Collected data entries
══════════

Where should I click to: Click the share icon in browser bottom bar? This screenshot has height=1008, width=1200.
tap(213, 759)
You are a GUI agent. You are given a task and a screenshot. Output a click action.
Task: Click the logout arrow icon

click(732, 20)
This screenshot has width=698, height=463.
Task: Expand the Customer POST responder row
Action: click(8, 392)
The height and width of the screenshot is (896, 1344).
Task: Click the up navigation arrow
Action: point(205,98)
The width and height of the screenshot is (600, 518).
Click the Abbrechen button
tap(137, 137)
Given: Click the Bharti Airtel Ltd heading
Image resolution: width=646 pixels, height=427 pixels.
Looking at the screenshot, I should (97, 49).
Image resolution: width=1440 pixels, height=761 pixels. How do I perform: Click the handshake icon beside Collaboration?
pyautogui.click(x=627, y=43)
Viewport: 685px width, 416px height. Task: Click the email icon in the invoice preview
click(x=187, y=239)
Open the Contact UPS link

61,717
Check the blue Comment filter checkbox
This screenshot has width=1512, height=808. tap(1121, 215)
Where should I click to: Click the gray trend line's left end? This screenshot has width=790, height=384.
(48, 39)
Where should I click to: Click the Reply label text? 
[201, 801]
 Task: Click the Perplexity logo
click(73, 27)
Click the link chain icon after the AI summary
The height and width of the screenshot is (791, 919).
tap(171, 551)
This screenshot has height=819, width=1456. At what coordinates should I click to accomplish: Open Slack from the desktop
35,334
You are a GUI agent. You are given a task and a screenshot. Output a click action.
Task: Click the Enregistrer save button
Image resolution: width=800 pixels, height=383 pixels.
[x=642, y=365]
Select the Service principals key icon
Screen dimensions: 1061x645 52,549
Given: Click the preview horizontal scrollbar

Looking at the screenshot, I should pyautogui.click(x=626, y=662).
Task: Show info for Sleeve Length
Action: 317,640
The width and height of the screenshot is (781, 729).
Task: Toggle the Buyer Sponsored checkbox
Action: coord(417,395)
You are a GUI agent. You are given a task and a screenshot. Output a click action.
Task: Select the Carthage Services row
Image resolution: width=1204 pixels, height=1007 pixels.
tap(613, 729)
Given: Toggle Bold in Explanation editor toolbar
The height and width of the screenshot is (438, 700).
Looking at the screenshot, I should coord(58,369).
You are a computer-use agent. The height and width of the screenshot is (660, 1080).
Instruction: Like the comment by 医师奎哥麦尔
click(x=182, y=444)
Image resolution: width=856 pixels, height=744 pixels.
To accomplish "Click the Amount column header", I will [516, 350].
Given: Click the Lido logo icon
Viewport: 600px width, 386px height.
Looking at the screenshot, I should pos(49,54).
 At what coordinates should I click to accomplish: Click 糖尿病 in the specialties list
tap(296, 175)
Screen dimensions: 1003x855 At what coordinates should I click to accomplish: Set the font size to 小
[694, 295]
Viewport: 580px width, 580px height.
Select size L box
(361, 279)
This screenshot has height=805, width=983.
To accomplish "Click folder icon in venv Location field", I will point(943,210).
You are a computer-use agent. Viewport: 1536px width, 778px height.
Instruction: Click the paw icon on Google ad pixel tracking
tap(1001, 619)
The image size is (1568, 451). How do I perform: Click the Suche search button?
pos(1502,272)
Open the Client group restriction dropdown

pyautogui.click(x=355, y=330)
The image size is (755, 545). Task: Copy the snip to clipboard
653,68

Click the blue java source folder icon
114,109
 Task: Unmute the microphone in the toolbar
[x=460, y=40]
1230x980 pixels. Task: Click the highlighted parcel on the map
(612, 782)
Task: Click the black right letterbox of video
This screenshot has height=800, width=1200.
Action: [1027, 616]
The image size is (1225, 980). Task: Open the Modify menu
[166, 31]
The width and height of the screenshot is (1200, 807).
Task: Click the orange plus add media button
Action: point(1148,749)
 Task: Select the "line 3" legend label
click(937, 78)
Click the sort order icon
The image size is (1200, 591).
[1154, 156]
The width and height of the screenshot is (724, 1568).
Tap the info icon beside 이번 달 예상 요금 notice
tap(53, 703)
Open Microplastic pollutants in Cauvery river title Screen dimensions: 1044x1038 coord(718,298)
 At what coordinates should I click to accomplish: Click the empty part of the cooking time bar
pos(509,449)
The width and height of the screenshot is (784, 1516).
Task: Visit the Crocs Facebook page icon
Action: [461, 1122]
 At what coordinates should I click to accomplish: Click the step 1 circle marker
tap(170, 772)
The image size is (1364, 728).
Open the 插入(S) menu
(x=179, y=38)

══════════

ACTIVITY:
Reproduce only the lines running from the one that contains "The image size is (1225, 980)." to the last line of the records.

FINISHED EXERCISE:
The image size is (1225, 980). Task: Open the Modify menu
[166, 31]
The width and height of the screenshot is (1200, 807).
Task: Click the orange plus add media button
Action: point(1148,749)
 Task: Select the "line 3" legend label
click(937, 78)
Click the sort order icon
The image size is (1200, 591).
[1154, 156]
The width and height of the screenshot is (724, 1568).
Tap the info icon beside 이번 달 예상 요금 notice
tap(53, 703)
Open Microplastic pollutants in Cauvery river title Screen dimensions: 1044x1038 coord(718,298)
 At what coordinates should I click to accomplish: Click the empty part of the cooking time bar
pos(509,449)
The width and height of the screenshot is (784, 1516).
Task: Visit the Crocs Facebook page icon
Action: [461, 1122]
 At what coordinates should I click to accomplish: Click the step 1 circle marker
tap(170, 772)
The image size is (1364, 728).
Open the 插入(S) menu
(x=179, y=38)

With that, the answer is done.